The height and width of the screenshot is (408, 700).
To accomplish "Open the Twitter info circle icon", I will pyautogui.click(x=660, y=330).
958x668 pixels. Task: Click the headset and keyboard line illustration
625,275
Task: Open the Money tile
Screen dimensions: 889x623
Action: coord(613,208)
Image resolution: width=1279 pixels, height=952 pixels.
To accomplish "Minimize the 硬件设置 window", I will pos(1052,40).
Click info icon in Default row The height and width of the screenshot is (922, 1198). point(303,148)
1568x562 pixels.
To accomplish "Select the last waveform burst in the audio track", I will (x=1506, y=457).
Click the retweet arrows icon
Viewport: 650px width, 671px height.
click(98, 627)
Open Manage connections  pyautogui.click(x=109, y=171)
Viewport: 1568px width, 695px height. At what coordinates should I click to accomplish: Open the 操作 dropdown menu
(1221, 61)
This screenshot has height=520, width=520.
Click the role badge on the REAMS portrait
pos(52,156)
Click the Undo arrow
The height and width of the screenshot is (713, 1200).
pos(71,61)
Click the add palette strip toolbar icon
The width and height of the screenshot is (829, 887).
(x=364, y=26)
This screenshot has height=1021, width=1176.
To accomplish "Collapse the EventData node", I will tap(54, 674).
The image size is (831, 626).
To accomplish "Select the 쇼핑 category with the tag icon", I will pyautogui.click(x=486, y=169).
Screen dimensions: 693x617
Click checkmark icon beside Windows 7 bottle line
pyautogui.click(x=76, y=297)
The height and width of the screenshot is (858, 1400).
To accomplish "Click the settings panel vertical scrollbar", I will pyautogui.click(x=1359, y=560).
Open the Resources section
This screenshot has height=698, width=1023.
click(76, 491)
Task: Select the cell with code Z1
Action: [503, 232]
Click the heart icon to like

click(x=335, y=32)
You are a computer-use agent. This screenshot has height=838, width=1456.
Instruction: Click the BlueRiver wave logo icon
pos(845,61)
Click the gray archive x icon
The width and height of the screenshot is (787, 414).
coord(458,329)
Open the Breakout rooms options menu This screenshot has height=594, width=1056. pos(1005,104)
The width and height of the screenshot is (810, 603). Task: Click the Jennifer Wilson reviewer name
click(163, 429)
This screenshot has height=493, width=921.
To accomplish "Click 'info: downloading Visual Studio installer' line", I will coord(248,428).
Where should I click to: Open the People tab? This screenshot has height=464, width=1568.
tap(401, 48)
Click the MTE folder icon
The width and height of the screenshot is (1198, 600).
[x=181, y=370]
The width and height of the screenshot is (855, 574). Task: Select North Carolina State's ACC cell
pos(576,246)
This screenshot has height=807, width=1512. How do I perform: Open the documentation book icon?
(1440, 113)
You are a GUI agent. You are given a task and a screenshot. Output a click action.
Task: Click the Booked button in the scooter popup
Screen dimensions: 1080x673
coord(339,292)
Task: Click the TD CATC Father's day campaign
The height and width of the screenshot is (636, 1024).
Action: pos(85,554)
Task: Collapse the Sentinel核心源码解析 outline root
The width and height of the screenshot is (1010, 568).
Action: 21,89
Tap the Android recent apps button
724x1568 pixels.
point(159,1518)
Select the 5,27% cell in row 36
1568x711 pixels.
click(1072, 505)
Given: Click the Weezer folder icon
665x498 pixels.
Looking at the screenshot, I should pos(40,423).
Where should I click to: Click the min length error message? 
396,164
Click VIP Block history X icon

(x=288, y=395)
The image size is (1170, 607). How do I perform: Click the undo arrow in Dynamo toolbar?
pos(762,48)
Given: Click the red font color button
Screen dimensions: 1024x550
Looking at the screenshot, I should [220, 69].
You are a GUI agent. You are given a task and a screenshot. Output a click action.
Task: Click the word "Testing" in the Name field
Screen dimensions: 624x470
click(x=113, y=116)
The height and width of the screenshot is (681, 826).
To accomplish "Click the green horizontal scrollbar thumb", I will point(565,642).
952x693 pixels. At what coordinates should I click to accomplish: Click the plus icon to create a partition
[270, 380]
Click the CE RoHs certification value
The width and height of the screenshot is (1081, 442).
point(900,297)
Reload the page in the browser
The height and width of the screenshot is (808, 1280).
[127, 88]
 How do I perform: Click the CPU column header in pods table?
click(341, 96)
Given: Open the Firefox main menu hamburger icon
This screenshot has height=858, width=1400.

◆ ◆ ◆ ◆

> **What is required**: Copy out, in full, each line above that has the word "Collapse" in it.

> **Your response**:
To accomplish "Collapse the EventData node", I will tap(54, 674).
Task: Collapse the Sentinel核心源码解析 outline root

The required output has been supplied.